Esteban Ocon’s Alpine team said his arrival to a crowded Formula 1 pitlane during the Azerbaijan Grand Prix was reminiscent of a scene from Group B rallying.
Ocon entered the pitlane to serve his mandatory pitstop before his final lap of the grand prix and encountered a large group of media, other personnel and a temporary barrier in the fast lane as part of the parc ferme and podium ceremony preparations.
The problem was quickly avoided by Ocon slowing down and the crowd rapidly dispersing but it was investigated by the stewards who criticised the FIA team involved and said it was lucky nothing serious happened as a result.
It has been partly justified as a common occurrence because of how rare it is that a car enters the pitlane on the final lap.
But it happened at the last race in Australia, and Alpine sporting director Alan Permane shared Ocon’s criticism of the fact that access is granted to a live pitlane.
Ocon had questioned “why we are starting to prep the podium and prep the ceremony while we are still racing” and called it a “crazy” incident.
"This is a SHAMBLES, absolute shambles!!" 😮 pic.twitter.com/cKk0NuPJUv
— Sky Sports F1 (@SkySportsF1) April 30, 2023
“It’s something we’ve seen before,” Permane said. “There’s a keenness, I don’t know why the photographers are allowed there, but of course I understand people want to get the shots of the cars coming into parc ferme and things like that.
“But the pitlane is still open and the racetrack is still live.

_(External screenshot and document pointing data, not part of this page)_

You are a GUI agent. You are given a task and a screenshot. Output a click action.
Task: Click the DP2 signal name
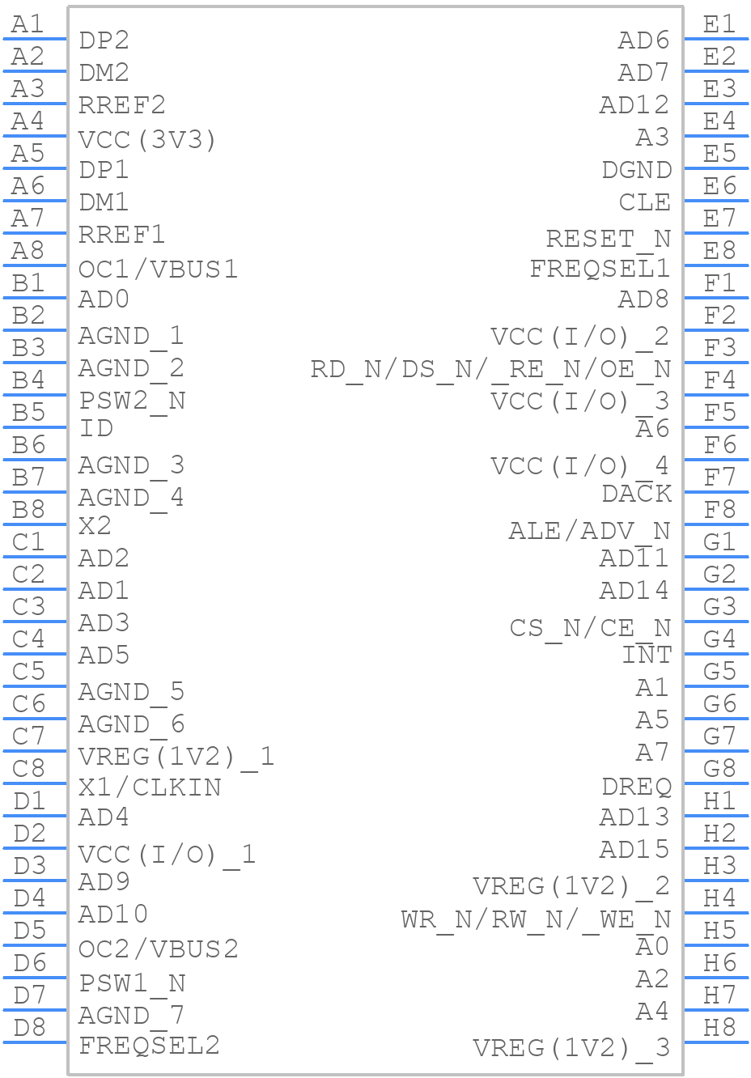point(104,40)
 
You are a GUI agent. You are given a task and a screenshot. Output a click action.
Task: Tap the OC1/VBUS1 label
point(158,269)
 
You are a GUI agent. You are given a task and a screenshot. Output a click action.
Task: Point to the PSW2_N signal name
point(132,400)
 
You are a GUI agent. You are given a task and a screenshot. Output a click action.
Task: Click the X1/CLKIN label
point(150,787)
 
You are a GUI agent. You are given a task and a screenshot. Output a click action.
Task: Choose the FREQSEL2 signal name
point(149,1045)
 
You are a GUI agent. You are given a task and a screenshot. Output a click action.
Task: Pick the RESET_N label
point(608,239)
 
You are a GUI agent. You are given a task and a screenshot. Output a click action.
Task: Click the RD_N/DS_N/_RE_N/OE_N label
point(490,369)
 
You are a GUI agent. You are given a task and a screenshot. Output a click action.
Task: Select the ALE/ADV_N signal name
point(589,531)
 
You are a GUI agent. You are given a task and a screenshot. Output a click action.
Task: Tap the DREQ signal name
point(636,787)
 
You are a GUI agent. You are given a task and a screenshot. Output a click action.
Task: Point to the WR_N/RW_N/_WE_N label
point(536,919)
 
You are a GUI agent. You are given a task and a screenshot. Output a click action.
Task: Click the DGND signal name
point(636,170)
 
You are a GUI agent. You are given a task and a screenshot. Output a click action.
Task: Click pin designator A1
point(28,24)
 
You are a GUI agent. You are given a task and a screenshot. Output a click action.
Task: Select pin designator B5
point(29,413)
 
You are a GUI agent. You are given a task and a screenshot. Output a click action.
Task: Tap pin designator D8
point(29,1028)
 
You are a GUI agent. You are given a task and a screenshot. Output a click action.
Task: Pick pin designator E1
point(719,24)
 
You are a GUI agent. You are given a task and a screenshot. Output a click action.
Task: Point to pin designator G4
point(719,639)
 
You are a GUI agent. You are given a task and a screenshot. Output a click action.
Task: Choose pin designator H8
point(719,1028)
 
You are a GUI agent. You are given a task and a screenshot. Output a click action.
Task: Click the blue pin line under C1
point(35,556)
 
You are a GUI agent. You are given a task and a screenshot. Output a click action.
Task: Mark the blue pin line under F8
point(716,524)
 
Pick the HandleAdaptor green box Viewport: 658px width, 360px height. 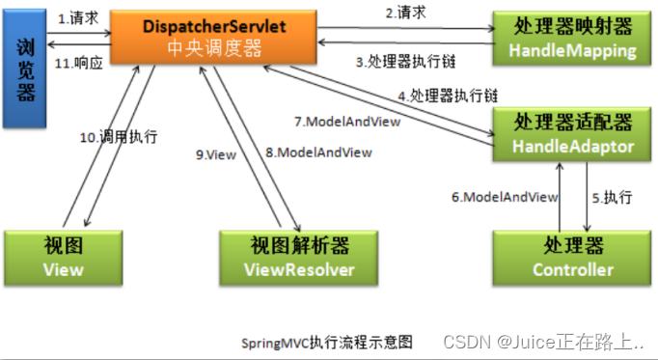click(x=563, y=134)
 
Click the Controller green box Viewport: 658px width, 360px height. click(x=563, y=258)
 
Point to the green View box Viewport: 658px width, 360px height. click(x=64, y=258)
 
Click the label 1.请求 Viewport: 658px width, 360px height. click(x=77, y=18)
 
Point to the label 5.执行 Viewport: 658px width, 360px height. click(x=612, y=197)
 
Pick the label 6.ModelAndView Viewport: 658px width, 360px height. click(x=504, y=197)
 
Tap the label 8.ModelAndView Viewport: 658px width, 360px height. click(x=319, y=152)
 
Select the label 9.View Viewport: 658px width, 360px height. click(x=215, y=152)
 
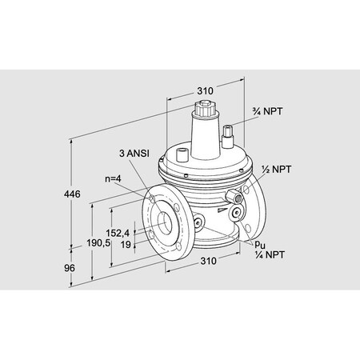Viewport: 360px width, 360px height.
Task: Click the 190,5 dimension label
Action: point(97,241)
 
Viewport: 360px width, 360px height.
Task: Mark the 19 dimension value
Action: point(126,246)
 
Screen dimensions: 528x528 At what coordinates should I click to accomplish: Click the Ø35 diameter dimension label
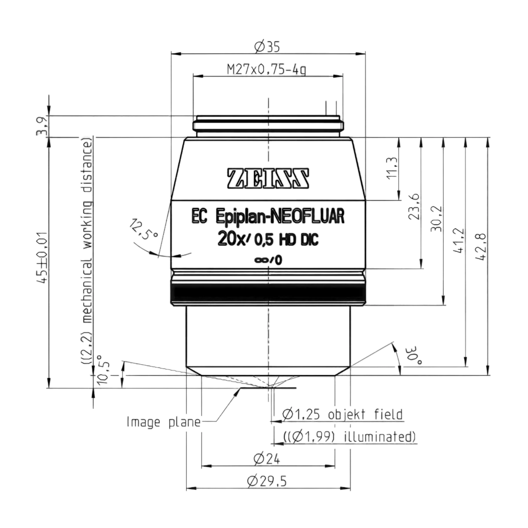point(268,47)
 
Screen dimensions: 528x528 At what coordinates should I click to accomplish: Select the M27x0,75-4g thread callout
point(266,70)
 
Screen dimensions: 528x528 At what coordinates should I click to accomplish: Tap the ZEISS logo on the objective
point(268,179)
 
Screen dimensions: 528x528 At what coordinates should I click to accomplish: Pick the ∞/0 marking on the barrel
point(268,260)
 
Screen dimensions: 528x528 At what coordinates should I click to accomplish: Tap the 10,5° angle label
point(103,369)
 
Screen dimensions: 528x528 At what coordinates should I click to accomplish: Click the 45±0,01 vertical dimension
point(44,258)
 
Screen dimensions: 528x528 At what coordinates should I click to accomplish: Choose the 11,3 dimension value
point(392,168)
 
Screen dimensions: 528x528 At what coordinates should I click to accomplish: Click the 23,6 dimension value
point(414,207)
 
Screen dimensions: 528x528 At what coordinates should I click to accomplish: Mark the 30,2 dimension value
point(436,219)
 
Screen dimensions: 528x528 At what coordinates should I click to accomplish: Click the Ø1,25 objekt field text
point(342,414)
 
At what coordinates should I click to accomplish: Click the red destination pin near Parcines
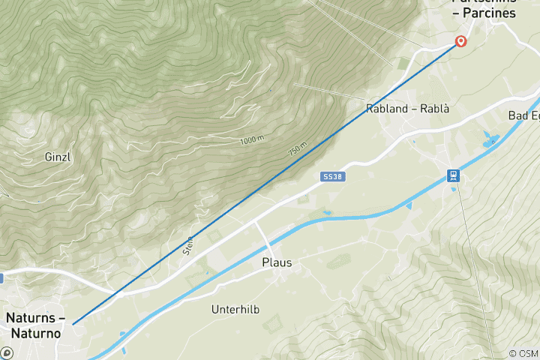point(460,42)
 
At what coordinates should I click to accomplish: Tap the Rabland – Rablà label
point(407,109)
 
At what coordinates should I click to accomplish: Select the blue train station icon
point(454,176)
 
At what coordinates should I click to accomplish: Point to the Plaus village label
point(276,263)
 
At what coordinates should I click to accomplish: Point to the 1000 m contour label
point(252,140)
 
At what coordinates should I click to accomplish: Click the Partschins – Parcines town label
point(484,8)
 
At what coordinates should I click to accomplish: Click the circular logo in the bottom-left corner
point(7,352)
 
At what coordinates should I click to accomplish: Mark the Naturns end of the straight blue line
point(74,323)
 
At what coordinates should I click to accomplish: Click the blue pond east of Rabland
point(490,140)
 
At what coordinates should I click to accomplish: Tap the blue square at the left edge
point(2,278)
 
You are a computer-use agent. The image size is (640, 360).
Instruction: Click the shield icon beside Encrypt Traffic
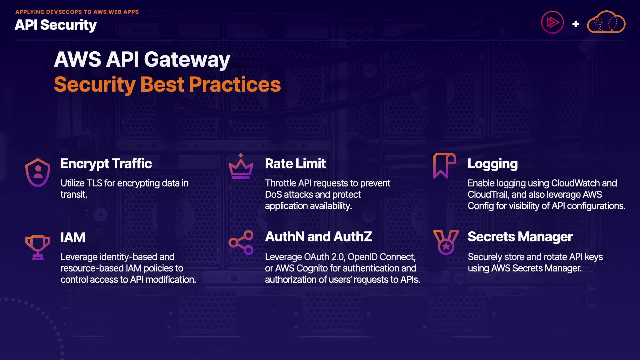[x=38, y=172]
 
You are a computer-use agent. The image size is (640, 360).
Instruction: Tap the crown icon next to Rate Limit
[x=241, y=167]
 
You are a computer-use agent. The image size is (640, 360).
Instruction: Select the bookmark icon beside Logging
[x=444, y=165]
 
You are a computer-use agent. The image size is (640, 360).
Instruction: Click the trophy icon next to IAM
[x=38, y=247]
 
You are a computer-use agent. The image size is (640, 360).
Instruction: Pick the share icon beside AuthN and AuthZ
[x=241, y=242]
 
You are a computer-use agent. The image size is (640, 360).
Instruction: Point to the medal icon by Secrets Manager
[x=446, y=242]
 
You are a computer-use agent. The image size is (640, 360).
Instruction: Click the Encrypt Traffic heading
[x=106, y=164]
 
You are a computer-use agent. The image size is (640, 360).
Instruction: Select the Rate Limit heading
[x=295, y=164]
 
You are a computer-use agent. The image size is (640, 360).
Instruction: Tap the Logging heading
[x=492, y=164]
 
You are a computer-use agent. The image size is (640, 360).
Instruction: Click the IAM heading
[x=73, y=238]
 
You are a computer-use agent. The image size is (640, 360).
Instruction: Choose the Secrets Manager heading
[x=520, y=237]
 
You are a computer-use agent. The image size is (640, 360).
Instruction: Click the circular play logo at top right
[x=552, y=23]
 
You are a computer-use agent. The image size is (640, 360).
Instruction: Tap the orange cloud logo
[x=606, y=23]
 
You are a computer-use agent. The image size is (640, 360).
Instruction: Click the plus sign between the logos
[x=575, y=24]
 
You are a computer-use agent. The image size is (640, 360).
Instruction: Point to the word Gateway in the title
[x=187, y=60]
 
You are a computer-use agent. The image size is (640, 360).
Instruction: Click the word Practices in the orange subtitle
[x=235, y=84]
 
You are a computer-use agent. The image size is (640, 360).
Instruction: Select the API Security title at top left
[x=56, y=25]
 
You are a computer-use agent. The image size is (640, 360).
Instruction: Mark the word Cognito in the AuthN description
[x=312, y=268]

I don’t think it’s rocket science to think that, I think it’d be quite a simple one.”
The FIA will take swift action to update its procedures after being chastised by the stewards in Baku.
This will mean tighter control over who can enter the pitlane and at what time, and where they can go.
Ocon had to lift off to avoid the crowd and said it “could have been a big, big one today” had he misjudged his braking in the first place.
Permane said his driver was in full control but admitted it was a needless risk.
“Esteban’s doing 80kph so he can stop the car pretty quickly if he needs to,” Permane said.
“So, whilst it was quite scary to look at, I’m sure he was in full control, and no one was in serious danger.
“But it was a bit like a scene from Group B rallying days, wasn’t it? With the crowds on the track and parting as he got there?
“The biggest problem is if weren’t watching. But he’s not moving very quickly at that point.”
Rallying’s Group B era, which took place from 1982-1886, was partly banned at the end of 1986 because of the proximity of fans trying to get close to cars on live stages.
Famous images from the era frequently show fans standing in the road, dispersing seconds before the arrival of one of the massively powerful cars.